Directions for this task. Determine which lines of the records include the word "dropdown", and copy them.

Record set.
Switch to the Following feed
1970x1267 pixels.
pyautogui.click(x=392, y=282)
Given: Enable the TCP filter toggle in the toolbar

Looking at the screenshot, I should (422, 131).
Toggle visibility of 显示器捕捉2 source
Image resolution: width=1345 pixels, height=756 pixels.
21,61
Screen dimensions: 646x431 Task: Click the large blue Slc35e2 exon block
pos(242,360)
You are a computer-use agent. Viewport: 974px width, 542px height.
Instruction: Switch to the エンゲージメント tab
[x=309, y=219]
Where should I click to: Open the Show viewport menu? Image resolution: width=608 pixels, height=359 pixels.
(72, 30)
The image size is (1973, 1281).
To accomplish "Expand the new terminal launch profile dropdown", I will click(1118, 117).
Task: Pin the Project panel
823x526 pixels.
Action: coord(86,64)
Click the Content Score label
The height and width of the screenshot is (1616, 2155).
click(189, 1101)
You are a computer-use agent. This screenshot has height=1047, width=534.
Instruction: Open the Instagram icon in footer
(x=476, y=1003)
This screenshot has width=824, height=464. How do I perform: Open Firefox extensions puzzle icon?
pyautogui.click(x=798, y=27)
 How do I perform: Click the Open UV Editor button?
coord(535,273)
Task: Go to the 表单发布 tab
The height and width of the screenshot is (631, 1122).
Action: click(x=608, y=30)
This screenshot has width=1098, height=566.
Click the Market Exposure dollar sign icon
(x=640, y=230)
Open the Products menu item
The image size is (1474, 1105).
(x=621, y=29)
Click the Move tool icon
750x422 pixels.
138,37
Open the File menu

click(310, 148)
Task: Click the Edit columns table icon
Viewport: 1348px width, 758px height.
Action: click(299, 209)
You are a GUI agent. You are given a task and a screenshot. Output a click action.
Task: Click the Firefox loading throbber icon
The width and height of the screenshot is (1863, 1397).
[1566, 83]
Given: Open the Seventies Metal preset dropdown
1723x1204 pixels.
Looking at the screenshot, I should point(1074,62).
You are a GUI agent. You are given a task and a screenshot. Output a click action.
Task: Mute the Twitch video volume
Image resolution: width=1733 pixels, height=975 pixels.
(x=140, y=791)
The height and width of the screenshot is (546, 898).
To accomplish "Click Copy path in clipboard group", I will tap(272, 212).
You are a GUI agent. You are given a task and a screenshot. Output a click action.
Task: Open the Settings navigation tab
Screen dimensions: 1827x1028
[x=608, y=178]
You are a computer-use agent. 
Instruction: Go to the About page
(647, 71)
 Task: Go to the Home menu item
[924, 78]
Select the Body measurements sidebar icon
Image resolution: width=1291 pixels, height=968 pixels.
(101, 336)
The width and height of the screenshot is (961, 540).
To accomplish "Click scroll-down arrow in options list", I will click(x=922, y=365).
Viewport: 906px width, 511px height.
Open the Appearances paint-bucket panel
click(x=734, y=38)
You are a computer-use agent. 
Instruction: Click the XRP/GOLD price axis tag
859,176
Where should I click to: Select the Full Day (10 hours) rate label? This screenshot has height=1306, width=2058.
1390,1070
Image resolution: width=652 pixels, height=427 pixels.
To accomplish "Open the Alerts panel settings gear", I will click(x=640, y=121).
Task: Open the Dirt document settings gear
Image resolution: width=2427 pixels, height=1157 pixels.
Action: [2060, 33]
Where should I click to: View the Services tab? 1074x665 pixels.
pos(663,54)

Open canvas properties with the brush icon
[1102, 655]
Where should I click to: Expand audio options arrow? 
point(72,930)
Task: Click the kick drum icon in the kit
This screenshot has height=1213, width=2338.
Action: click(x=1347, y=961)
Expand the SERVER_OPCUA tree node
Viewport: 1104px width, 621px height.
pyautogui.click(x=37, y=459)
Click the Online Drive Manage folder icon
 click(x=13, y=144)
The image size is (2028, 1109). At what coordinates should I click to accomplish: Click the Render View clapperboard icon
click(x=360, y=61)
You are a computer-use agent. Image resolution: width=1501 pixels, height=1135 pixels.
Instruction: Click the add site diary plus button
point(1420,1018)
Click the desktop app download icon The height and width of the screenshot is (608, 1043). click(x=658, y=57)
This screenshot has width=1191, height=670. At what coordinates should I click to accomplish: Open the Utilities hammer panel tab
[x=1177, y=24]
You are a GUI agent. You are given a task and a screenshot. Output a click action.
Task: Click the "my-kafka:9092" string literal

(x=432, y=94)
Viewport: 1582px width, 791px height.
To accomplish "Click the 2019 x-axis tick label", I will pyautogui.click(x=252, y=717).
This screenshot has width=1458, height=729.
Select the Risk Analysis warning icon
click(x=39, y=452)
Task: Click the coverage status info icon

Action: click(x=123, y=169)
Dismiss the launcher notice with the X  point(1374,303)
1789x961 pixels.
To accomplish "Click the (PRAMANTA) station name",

Written answer.
To accomplish "Expand the new terminal launch profile dropdown", I will click(1118, 117).
Given: Open the Seventies Metal preset dropdown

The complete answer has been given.